In codesta sfera di erudizione nessuno lo vinceva; qui era
tutta la forza del suo genio.
Circondato da' suoi colleghi di stravizzo, il signore del
luogo, tra le alunne di Citerea e le bottiglie di Sciampagna e le carte
micidiali, vi passava in trista giocondità, non i giorni ma le notti quando
trovavasi a Milano. Diciamo le notti perchè di giorno tutto taceva colà, e nelle
ore in cui tutta la città era operosa, quel luogo poteva meritar l'appellativo
di Casa del sonno, quantunque il popolo per antonomasia continuasse a chiamarla
argutamente La casa del diavolo.
Abbiamo detto che vi passava le notti quand'egli trovavasi a
Milano, perchè spesso trovavasi in fazione, aggiunto al presidio militare di
qualche città del Ducato, nella sua qualità di capitano del reggimento Clerici.

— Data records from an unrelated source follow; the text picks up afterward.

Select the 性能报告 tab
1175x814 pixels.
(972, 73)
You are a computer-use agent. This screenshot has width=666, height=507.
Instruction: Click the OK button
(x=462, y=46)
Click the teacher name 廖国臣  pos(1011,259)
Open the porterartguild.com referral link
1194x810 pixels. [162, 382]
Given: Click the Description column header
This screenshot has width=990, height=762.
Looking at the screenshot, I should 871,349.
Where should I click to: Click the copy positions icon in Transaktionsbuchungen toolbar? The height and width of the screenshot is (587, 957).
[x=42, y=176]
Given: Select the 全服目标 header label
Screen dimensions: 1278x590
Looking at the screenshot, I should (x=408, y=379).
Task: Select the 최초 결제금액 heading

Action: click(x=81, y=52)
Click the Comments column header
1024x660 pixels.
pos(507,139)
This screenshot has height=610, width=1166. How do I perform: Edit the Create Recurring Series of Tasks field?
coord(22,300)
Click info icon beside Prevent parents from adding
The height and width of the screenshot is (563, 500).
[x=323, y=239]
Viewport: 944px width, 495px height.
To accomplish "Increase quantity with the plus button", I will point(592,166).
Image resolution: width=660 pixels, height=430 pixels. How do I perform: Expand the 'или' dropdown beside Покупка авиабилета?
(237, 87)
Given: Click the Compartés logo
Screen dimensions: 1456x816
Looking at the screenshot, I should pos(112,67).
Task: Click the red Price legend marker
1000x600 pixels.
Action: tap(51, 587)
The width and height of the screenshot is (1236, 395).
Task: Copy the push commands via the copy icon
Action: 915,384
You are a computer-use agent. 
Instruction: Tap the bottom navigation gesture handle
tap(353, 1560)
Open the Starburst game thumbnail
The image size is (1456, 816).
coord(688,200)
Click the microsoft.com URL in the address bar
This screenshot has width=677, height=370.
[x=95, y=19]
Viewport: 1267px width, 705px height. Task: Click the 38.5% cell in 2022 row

Chè egli aveva a danaro comperato quel grado nella milizia, essendo vaghissimo
di sfoggiar le insegne militari come quelle che più che mai lo rendevano
accetto alle donne. E non sempre eran le
venali alunne di Tersicore e di Pafo quelle di cui si compiaceva; ma faceva la
corte anche alle dame, e spesso accompagnava al teatro la pudica d'altrui sposa
a lui cara, che capricciosamente cangiava quasi ad ogni cangiar di luna: e
l'assisa e le spallette e gli speroni facevano l'effetto del guizzasole negli
occhi ingenui anche di qualche fanciulla inesperta, e qualche fratello,
rovinato da lui al giuoco e da lui soccorso con diabolica intenzione, diventava
spesso il funesto intermediario d'amore.
Ad onta di tutte queste scellerate qualità, il più delle
volte protette dall'oscurità e dal silenzio, perchè il danaro faceva miracoli,
ed era interesse della vergogna di non lasciarsi vedere in pubblico; esso non
era, pur troppo, come si sarebbe meritato, in odio alla moltitudine. I
suonatori d'orchestra, per esempio, parlavano
benissimo di lui, perchè quando taceva il teatro, era per lui se scansavano il
pericolo di andar ad impegnar il contrabbasso o il violino; i portinai del
teatro lo portavano a cielo, perchè non c'era nessuno che lo superasse
nell'abbondanza e nella frequenza delle mancie. Gli impresarj, i mediatori
teatrali che da lui avevano tante incombenze d'ingaggio ed erano ben pagati,
tra le altre cose ebbero persino a lamentarsi perchè non fosse nominato
direttore perpetuo del regio ducale teatro. Ed anche fuori di Milano, anche
nelle altre città del Ducato non si parlava male dì lui, perchè se alla testa dei
suoi soldati non vi recava la scuola dei buoni costumi, vi metteva bensì in
movimento molto denaro; chè s'era proposto d'imitare il celebre general
Clerici, il quale, quando si moveva, trasportava seco un'intera compagnia
teatrale d'opera e ballo pur nelle stesse fazioni di guerra, avendo fatto
erigere più volte a proprie spese dei teatrini posticci per rallegrare i
bivacchi notturni. Fido infatti a questa imitazione, il marchese Alberico aveva
lasciato buonissimo nome di sè anche fuori d'Italia, quando nel 1759, giovane
di ventott'anni, aveva militato ad Hohenkirchen sotto al generale Lascy, il
Vauban della Germania.
Dopo tutto ciò, questo Sardanapalo cogli spallini e in
calzettina di seta; questo Baldassare non minacciato da nessun motto arcano e
non intercedente spiegazioni da verun profeta di sventure, in quella notte dei
banchetti generali, per mantenersi nel suo primato di sibarita scialoso, aveva
aperto intorno a sè una specie di corte bandita. Alla mensa apparecchiata per
lunghissimo tratto innanzi al suo casino, mezzo nascosto dalle alte piante, i
convivi sedettero in gran numero. Se vi fu profusione d'imbandigioni, vi fu
buon gusto straordinario nella disposizione, diremo, ornamentale del banchetto;
vi fu originalità nel modo onde venne servito; chè in luogo di camerieri
incipriati e livreati e passamantati, dodici donzelle, præstanti corpore, alla
più matura delle quali la Parca, appena appena - Il decimo ed ottavo anno
filava - dodici donzelle foggiate in vario costume e discinte anzichè no facevano
il servizio della tavola, e ad un cenno degli invitati, da espertissime Ebi a
cinquanta soldi al giorno, versavano spumante lieo nei calici lucenti.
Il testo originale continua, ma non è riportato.